The celebratory joy that Kentucky fans bring to the annual campout for Big Blue Madness tickets got an added dollop of sweetness Tuesday. The news that archrival Louisville was embroiled in a FBI investigation that resulted in charges of fraud and corruption in college basketball brought smiles to faces.
“It tickles me,” Mike Brumfield said.
Brumfield, 69, a retired postal worker from Lexington, expressed doubt that U of L Coach Rick Pitino would be unaware that $100,000 was paid for a highly regarded prospect, as alleged in a federal document released earlier in the day.
“Pitino never knows what’s going on,” Brumfield said in a skeptical tone of voice.
Ruth Anne Hurst, 52, said the allegation, if true, should spell the end of Pitino’s coaching career.

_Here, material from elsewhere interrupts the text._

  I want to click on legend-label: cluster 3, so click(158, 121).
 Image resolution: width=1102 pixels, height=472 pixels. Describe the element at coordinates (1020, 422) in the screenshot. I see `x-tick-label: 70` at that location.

It comes two years after U of L was accused of using dancers and prostitutes in its recruiting.
When asked what would be a fitting punishment, Hurst said, “He should be kicked out of Kentucky.”
Recalling how Pitino left UK voluntarily for the Boston Celtics in 1997, Hurst said, “This time make sure he doesn’t come back.”

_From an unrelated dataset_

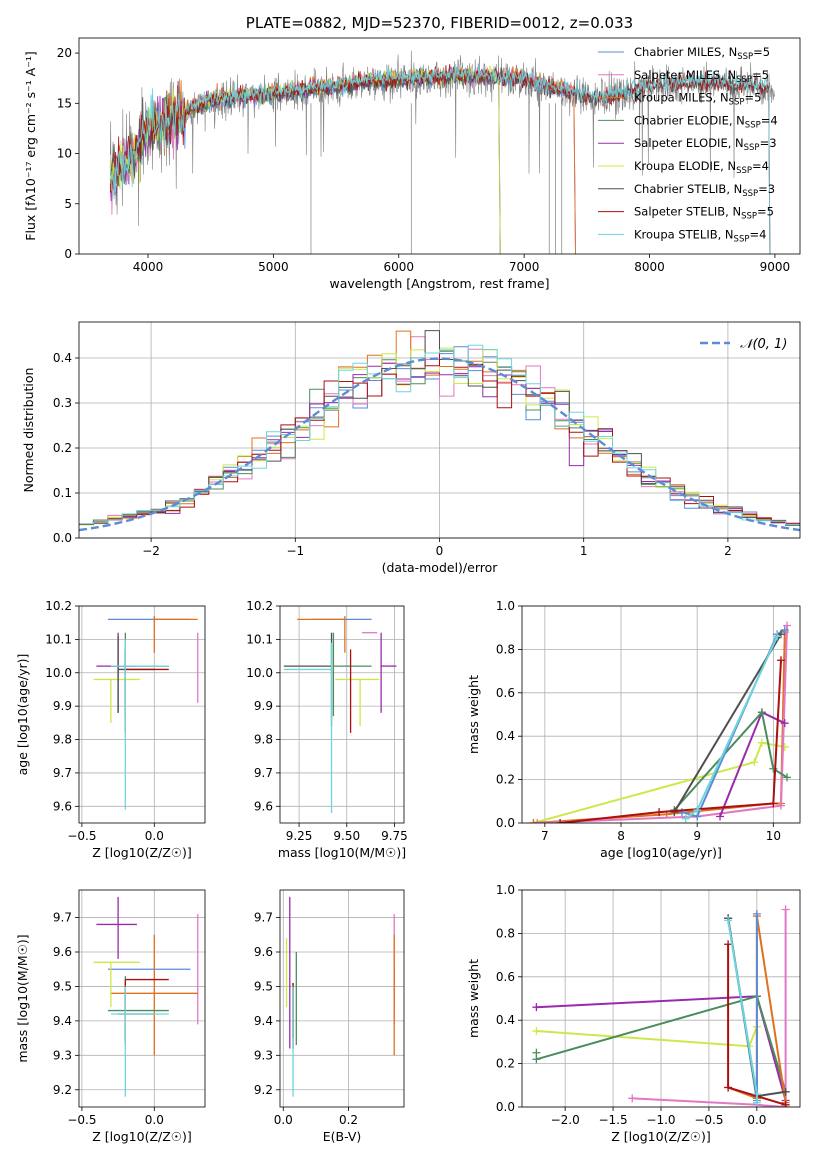  What do you see at coordinates (506, 890) in the screenshot?
I see `y-tick-label: 1.0` at bounding box center [506, 890].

Brumfield called for the so-called death penalty, a suspension of the program for a period of time.
“If it’s proven they’ve done this, those coaches should get a very, very stiff penalty,” he said. “Maybe (Louisville) should get the death penalty for it. They should not be allowed to go on.”
Two fans suggested that the buying of players is business as usual in college basketball recruiting. Assistant coaches at Auburn, Arizona, Oklahoma State and Southern California were charged with federal crimes.
Dallas Hoskins, 52, who works in radio in Monticello, was not startled by the allegation that a player could be swayed by $100,000.
“That’s beans,” he said. “That’s small potatoes.”
Of the five-star recruit believed to be involved, Brian Bowen, Hoskins said, “That guy, to me, is well worth more than that.”
Marsha Poe, 59, said it would not be shocking to see a player’s services for sale.
“It’s the industry all together,” she said.
Poe, who works and lives in Louisville, was among fans who saw karma at work.
“I deal with Louisville fans all the time,” she said. “And they have said since John Calipari got here that we buy our players. I’ve heard it day in and day out.”
Asked if the news about Louisville made her happy, Poe said, “Only because of that.”
For Poe, the news about Louisville brought on a sense of déjà vu. She said that two years ago, as she packed up her camping equipment after getting Madness tickets, she heard news of Katina Powell’s book alleging Louisville used dancers/prostitutes in its recruiting.
Then came Tuesday’s news. “It’s like, are you kidding me?” Poe said.